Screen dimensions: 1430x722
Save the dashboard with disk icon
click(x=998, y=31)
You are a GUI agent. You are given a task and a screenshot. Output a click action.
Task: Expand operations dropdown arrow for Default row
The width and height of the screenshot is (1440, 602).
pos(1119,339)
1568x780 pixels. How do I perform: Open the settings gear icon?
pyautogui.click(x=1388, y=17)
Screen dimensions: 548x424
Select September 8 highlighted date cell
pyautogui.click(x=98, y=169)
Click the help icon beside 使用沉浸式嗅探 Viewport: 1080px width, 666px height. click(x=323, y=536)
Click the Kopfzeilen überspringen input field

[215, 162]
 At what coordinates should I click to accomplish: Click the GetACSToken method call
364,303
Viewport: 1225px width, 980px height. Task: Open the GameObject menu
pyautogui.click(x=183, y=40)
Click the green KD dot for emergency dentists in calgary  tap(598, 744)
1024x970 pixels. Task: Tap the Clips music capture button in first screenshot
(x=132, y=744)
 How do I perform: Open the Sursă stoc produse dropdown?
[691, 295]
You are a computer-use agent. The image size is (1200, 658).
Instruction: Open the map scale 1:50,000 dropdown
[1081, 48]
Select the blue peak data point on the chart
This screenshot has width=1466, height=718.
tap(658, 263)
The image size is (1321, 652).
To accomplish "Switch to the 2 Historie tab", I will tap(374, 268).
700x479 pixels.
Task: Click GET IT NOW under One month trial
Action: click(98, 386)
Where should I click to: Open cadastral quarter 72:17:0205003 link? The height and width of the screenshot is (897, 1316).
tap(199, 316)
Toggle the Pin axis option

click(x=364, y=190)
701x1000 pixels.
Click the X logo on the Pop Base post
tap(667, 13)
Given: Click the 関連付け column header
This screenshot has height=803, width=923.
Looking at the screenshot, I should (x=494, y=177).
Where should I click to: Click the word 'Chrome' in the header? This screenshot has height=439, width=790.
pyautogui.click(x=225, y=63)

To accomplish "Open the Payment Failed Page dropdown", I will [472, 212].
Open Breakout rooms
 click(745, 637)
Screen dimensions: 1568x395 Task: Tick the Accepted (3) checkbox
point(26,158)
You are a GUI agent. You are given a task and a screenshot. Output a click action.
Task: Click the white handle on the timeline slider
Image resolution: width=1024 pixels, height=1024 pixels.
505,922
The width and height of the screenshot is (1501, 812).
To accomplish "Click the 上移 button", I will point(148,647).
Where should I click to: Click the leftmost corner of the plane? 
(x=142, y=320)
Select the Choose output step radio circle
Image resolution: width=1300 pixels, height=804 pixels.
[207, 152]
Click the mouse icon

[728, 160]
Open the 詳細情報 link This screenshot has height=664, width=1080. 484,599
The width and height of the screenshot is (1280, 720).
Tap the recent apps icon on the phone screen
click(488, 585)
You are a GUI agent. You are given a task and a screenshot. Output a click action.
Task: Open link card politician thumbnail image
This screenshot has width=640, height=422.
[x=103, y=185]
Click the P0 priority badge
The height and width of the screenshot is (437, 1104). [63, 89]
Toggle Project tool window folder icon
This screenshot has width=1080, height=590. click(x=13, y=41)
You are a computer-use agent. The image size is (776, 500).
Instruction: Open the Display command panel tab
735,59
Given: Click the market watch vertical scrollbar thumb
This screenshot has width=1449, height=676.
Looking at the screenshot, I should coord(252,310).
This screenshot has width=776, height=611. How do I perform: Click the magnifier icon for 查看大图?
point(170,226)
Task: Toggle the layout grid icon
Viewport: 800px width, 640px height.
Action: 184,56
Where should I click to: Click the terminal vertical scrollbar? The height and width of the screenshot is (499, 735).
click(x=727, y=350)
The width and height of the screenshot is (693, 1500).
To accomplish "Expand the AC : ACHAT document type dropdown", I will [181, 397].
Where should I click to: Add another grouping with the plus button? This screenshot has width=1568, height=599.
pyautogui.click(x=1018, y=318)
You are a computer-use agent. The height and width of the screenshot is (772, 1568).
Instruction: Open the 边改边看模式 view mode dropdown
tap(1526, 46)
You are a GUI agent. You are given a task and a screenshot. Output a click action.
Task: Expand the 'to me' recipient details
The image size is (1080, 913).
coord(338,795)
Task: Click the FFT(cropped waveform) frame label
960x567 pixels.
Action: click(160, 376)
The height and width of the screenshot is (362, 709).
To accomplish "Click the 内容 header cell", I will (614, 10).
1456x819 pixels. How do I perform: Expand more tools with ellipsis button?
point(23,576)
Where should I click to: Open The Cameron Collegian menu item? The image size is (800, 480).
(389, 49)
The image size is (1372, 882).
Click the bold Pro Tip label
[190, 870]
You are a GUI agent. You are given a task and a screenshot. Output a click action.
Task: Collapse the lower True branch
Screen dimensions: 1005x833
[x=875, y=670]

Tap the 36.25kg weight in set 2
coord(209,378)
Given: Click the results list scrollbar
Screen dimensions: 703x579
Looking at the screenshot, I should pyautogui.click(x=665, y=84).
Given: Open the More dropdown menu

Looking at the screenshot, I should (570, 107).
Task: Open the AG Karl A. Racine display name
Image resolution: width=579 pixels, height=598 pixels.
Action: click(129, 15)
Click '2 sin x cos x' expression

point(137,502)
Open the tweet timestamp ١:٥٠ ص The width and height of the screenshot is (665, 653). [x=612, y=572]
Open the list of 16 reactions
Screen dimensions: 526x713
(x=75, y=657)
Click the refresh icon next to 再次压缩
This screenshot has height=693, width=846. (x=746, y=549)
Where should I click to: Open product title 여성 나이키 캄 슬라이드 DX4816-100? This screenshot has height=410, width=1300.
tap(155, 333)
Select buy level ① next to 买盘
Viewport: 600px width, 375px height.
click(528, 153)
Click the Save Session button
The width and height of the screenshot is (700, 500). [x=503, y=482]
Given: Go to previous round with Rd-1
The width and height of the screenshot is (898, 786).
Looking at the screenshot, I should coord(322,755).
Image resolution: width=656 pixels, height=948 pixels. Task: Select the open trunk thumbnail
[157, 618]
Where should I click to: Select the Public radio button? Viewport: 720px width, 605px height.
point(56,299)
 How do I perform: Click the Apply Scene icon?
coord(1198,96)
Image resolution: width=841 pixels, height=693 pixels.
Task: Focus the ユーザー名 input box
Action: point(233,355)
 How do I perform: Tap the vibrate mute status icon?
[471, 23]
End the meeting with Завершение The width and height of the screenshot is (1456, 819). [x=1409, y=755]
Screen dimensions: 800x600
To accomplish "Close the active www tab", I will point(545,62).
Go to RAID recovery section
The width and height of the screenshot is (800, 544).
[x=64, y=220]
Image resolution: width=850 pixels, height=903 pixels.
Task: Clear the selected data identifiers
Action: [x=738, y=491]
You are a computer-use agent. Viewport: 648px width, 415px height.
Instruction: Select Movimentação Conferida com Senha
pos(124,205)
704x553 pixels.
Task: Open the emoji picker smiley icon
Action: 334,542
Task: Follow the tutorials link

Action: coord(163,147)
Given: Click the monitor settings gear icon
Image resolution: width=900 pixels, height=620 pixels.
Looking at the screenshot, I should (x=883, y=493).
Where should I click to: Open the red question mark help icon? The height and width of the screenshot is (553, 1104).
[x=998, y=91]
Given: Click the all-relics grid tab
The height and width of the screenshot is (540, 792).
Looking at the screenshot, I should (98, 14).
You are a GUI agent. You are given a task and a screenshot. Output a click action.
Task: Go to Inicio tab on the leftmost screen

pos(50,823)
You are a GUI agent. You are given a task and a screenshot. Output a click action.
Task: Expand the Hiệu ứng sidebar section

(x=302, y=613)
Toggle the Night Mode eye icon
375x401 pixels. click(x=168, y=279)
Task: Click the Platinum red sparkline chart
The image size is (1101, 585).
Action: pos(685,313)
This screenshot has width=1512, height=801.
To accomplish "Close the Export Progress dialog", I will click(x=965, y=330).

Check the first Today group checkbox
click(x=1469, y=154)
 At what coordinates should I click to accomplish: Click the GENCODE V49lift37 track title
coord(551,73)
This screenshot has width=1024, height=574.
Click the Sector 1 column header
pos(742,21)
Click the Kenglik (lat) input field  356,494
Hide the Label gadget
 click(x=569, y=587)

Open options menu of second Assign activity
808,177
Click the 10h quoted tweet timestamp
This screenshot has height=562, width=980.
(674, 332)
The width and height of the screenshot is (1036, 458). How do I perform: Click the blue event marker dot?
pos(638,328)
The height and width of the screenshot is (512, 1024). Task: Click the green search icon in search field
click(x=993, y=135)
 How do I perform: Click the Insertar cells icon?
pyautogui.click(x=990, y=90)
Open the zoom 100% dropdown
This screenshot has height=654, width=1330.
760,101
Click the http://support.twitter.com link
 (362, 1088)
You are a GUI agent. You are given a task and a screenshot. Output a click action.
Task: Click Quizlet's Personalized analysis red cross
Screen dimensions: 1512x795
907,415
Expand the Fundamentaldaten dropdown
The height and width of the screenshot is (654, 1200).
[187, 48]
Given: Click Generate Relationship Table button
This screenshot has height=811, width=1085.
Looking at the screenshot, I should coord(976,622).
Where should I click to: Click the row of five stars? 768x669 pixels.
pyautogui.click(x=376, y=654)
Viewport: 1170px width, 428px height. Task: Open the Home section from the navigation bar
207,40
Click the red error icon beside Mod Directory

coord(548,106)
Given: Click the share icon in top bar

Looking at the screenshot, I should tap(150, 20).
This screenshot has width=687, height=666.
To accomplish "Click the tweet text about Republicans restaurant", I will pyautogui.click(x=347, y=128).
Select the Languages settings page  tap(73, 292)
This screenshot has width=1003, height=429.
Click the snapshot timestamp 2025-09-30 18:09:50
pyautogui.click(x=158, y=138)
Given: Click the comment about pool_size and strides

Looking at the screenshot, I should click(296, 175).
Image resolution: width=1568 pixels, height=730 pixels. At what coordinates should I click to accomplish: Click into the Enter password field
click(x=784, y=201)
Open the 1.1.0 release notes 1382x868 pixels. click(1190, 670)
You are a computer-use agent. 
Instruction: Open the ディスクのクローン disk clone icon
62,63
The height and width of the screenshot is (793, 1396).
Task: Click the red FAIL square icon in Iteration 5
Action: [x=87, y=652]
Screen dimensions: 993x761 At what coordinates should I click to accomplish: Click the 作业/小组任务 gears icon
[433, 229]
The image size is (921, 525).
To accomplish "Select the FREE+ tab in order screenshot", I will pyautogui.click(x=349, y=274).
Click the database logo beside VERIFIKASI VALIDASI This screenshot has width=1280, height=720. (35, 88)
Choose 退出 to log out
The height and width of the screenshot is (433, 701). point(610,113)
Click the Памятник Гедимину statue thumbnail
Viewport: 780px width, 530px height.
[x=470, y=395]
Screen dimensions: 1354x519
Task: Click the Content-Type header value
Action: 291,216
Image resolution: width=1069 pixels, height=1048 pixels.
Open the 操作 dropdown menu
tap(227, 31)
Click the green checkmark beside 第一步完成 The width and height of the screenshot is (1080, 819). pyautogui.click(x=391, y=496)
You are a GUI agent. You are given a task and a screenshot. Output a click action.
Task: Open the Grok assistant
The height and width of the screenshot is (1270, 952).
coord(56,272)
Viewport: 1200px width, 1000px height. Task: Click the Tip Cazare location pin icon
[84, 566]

Aim of the exercise:
Reproduce exactly the lines above from the line with "Image resolution: width=656" to the line with "Given: Click the monitor settings gear icon", including both, and add nothing.

Answer to the exercise:
Image resolution: width=656 pixels, height=948 pixels. Task: Select the open trunk thumbnail
[157, 618]
Where should I click to: Select the Public radio button? Viewport: 720px width, 605px height.
point(56,299)
 How do I perform: Click the Apply Scene icon?
coord(1198,96)
Image resolution: width=841 pixels, height=693 pixels.
Task: Focus the ユーザー名 input box
Action: point(233,355)
 How do I perform: Tap the vibrate mute status icon?
[471, 23]
End the meeting with Завершение The width and height of the screenshot is (1456, 819). [x=1409, y=755]
Screen dimensions: 800x600
To accomplish "Close the active www tab", I will point(545,62).
Go to RAID recovery section
The width and height of the screenshot is (800, 544).
[x=64, y=220]
Image resolution: width=850 pixels, height=903 pixels.
Task: Clear the selected data identifiers
Action: [x=738, y=491]
You are a computer-use agent. Viewport: 648px width, 415px height.
Instruction: Select Movimentação Conferida com Senha
pos(124,205)
704x553 pixels.
Task: Open the emoji picker smiley icon
Action: 334,542
Task: Follow the tutorials link

Action: coord(163,147)
Given: Click the monitor settings gear icon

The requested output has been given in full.